The parameter DIGIT is also specified in RFC4234. Additionally, the parameter sesnum shall be in the range of 0 to 255, inclusive. The parameter tsdif shall be in the range of −2̂23 to 2̂23-1, inclusive.
A sequence of CS-DOS samples, cs-dos-sample(i) or cs-dos-sample(sesnum(i), tsdif(i)), is provided in SDP, where i=0, 1, 2, . . . , num-samples, inclusive. The number of AUs between any two continuous AUs in decoding order for which NAL units are present in a particular RTP session (sesnum(0)) but not any higher session shall be constant. The following semantics apply for any AU (referred to as the current AU in the semantics) for which NAL units are present in RTP session sesnum(0) but not any higher session.
The parameter num-samples shall be equal to the number of AUs in all the RTP sessions from the current AU to the next AU in decoding order, inclusive, for which sesnum is equal to sesnum(0).
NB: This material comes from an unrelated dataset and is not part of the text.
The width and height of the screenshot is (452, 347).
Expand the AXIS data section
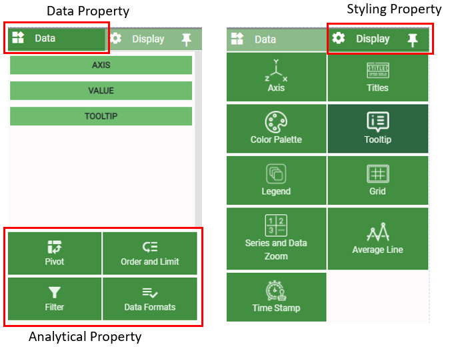click(101, 65)
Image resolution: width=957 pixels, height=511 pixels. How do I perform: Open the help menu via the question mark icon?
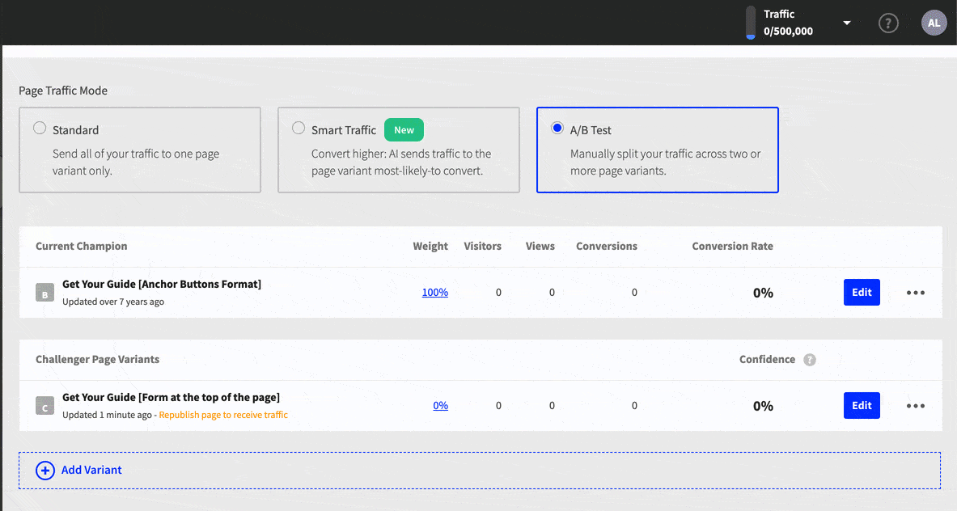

The parameter sesnum(i) specifies the session identifier of the highest RTP session that contains at least one NAL unit of the i-th next AU in decoding order compared to the current AU. The parameter sesnum(0) indicates the RTP session number for the current AU (i.e., the first AU of the specified sequence). The parameter sesnum(num-samples −1) shall be equal to sesnum(0). The parameter sesnum(i) shall not be equal to sesnum(0) for values of i in the range of 1 to num-samples −2, inclusive. The parameter tsdif(i) specifies the difference between the normalized RTP timestamps of the i-th next AU in decoding order as compared to the current AU and the current AU. The parameter tsdif(0) shall be equal to 0.
An example of the sprop-cs-dos-sequence media parameter is given next. There are two RTP sessions in the given example, one providing the base layer at 15 frames per second and a second one enhancing the base layer temporally to 30 frames per second. No AU of one RTP session is present in the other RTP session. A 90-kHz clock is assumed, which makes a frame interval of 30 frames per second equal to 3000. Given these assumptions, the sprop-cs-dos-sequence media parameter is defined as follows: sprop-cs-dos-sequence: 3 (0, 0) (1, 3000) (0, 6000).
In accordance with various embodiments, packetization rules and de-packetization guidelines for session multiplexing are provided. It should be noted that different RTP sessions may use different packetization modes. Additionally, CS-DOS information must be complete. That is, it must be possible to derive the cross session decoding order for each NAL unit based on the CS-DOS information with the following process. When CS-DOS information is included in PACSI NAL units, it is not required to have PACSI NAL units or CS-DOS information included in each RTP packet stream.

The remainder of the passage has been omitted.